## Stated exercise
Reproduce the listing below in full, swapping every "Describe" for "Explain" and leaving all other text unchanged.

** Start of Task material **

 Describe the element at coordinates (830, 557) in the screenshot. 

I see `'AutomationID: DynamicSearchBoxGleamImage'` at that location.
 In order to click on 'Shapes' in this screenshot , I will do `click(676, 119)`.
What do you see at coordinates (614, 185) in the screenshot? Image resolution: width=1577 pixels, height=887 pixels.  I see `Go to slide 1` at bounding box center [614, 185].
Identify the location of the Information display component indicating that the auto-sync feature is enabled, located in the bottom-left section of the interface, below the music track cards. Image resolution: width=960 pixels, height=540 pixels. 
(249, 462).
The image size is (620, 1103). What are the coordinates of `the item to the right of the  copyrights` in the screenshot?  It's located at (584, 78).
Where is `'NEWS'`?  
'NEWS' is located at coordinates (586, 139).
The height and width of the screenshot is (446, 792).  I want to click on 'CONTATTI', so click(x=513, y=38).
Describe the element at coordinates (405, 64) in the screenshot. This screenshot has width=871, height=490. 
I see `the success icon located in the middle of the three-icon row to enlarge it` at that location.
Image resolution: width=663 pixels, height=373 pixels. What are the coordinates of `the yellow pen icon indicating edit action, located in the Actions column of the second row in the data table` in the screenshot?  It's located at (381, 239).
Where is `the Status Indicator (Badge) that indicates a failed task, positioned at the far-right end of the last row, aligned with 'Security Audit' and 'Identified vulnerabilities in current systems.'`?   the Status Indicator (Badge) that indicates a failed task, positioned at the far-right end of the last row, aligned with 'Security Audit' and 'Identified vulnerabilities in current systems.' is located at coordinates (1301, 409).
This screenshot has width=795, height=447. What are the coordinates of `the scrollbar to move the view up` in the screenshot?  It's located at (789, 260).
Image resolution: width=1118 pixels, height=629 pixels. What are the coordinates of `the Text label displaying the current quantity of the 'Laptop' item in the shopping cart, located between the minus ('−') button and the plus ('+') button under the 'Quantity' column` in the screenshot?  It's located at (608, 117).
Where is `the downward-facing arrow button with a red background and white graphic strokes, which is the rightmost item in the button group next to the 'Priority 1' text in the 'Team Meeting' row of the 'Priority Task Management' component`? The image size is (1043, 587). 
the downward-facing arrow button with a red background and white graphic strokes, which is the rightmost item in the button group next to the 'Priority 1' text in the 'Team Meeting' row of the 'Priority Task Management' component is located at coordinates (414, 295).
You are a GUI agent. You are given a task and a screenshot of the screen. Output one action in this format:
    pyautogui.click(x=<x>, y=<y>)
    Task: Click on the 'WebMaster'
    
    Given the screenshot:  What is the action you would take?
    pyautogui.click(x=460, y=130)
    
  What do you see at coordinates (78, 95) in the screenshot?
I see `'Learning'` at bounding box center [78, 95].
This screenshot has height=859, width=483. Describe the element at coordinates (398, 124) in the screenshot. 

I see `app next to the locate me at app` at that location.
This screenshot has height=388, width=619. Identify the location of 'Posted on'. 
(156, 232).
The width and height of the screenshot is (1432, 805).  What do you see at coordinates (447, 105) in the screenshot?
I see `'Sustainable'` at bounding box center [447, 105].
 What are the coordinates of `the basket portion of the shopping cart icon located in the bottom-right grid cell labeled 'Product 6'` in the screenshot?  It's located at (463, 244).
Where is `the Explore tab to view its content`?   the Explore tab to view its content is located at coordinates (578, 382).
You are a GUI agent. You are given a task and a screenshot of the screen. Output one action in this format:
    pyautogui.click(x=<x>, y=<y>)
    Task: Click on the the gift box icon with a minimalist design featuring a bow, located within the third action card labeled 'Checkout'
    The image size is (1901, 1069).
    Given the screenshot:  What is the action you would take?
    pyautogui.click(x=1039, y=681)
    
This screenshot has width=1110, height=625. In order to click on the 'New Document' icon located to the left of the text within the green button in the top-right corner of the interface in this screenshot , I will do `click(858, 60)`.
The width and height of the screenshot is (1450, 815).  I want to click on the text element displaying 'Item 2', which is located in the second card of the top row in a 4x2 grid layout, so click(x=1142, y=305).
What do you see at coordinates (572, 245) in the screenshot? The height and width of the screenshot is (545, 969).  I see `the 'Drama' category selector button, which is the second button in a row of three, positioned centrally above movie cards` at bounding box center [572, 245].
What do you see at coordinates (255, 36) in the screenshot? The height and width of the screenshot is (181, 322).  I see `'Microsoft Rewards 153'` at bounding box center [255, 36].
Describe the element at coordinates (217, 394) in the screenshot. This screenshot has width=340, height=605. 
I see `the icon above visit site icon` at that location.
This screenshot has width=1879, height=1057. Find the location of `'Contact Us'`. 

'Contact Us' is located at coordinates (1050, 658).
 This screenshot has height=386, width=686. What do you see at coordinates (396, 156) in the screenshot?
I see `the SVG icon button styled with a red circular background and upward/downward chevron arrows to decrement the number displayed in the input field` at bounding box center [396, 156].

** End of Task material **

## Answer to the problem
 Explain the element at coordinates (830, 557) in the screenshot. 

I see `'AutomationID: DynamicSearchBoxGleamImage'` at that location.
 In order to click on 'Shapes' in this screenshot , I will do `click(676, 119)`.
What do you see at coordinates (614, 185) in the screenshot? Image resolution: width=1577 pixels, height=887 pixels.  I see `Go to slide 1` at bounding box center [614, 185].
Identify the location of the Information display component indicating that the auto-sync feature is enabled, located in the bottom-left section of the interface, below the music track cards. Image resolution: width=960 pixels, height=540 pixels. 
(249, 462).
The image size is (620, 1103). What are the coordinates of `the item to the right of the  copyrights` in the screenshot?  It's located at (584, 78).
Where is `'NEWS'`?  
'NEWS' is located at coordinates (586, 139).
The height and width of the screenshot is (446, 792).  I want to click on 'CONTATTI', so click(x=513, y=38).
Explain the element at coordinates (405, 64) in the screenshot. This screenshot has width=871, height=490. 
I see `the success icon located in the middle of the three-icon row to enlarge it` at that location.
Image resolution: width=663 pixels, height=373 pixels. What are the coordinates of `the yellow pen icon indicating edit action, located in the Actions column of the second row in the data table` in the screenshot?  It's located at (381, 239).
Where is `the Status Indicator (Badge) that indicates a failed task, positioned at the far-right end of the last row, aligned with 'Security Audit' and 'Identified vulnerabilities in current systems.'`?   the Status Indicator (Badge) that indicates a failed task, positioned at the far-right end of the last row, aligned with 'Security Audit' and 'Identified vulnerabilities in current systems.' is located at coordinates (1301, 409).
This screenshot has width=795, height=447. What are the coordinates of `the scrollbar to move the view up` in the screenshot?  It's located at (789, 260).
Image resolution: width=1118 pixels, height=629 pixels. What are the coordinates of `the Text label displaying the current quantity of the 'Laptop' item in the shopping cart, located between the minus ('−') button and the plus ('+') button under the 'Quantity' column` in the screenshot?  It's located at (608, 117).
Where is `the downward-facing arrow button with a red background and white graphic strokes, which is the rightmost item in the button group next to the 'Priority 1' text in the 'Team Meeting' row of the 'Priority Task Management' component`? The image size is (1043, 587). 
the downward-facing arrow button with a red background and white graphic strokes, which is the rightmost item in the button group next to the 'Priority 1' text in the 'Team Meeting' row of the 'Priority Task Management' component is located at coordinates (414, 295).
You are a GUI agent. You are given a task and a screenshot of the screen. Output one action in this format:
    pyautogui.click(x=<x>, y=<y>)
    Task: Click on the 'WebMaster'
    
    Given the screenshot:  What is the action you would take?
    pyautogui.click(x=460, y=130)
    
  What do you see at coordinates (78, 95) in the screenshot?
I see `'Learning'` at bounding box center [78, 95].
This screenshot has height=859, width=483. Explain the element at coordinates (398, 124) in the screenshot. 

I see `app next to the locate me at app` at that location.
This screenshot has height=388, width=619. Identify the location of 'Posted on'. 
(156, 232).
The width and height of the screenshot is (1432, 805).  What do you see at coordinates (447, 105) in the screenshot?
I see `'Sustainable'` at bounding box center [447, 105].
 What are the coordinates of `the basket portion of the shopping cart icon located in the bottom-right grid cell labeled 'Product 6'` in the screenshot?  It's located at (463, 244).
Where is `the Explore tab to view its content`?   the Explore tab to view its content is located at coordinates (578, 382).
You are a GUI agent. You are given a task and a screenshot of the screen. Output one action in this format:
    pyautogui.click(x=<x>, y=<y>)
    Task: Click on the the gift box icon with a minimalist design featuring a bow, located within the third action card labeled 'Checkout'
    The image size is (1901, 1069).
    Given the screenshot:  What is the action you would take?
    pyautogui.click(x=1039, y=681)
    
This screenshot has width=1110, height=625. In order to click on the 'New Document' icon located to the left of the text within the green button in the top-right corner of the interface in this screenshot , I will do `click(858, 60)`.
The width and height of the screenshot is (1450, 815).  I want to click on the text element displaying 'Item 2', which is located in the second card of the top row in a 4x2 grid layout, so click(x=1142, y=305).
What do you see at coordinates (572, 245) in the screenshot? The height and width of the screenshot is (545, 969).  I see `the 'Drama' category selector button, which is the second button in a row of three, positioned centrally above movie cards` at bounding box center [572, 245].
What do you see at coordinates (255, 36) in the screenshot? The height and width of the screenshot is (181, 322).  I see `'Microsoft Rewards 153'` at bounding box center [255, 36].
Explain the element at coordinates (217, 394) in the screenshot. This screenshot has width=340, height=605. 
I see `the icon above visit site icon` at that location.
This screenshot has width=1879, height=1057. Find the location of `'Contact Us'`. 

'Contact Us' is located at coordinates (1050, 658).
 This screenshot has height=386, width=686. What do you see at coordinates (396, 156) in the screenshot?
I see `the SVG icon button styled with a red circular background and upward/downward chevron arrows to decrement the number displayed in the input field` at bounding box center [396, 156].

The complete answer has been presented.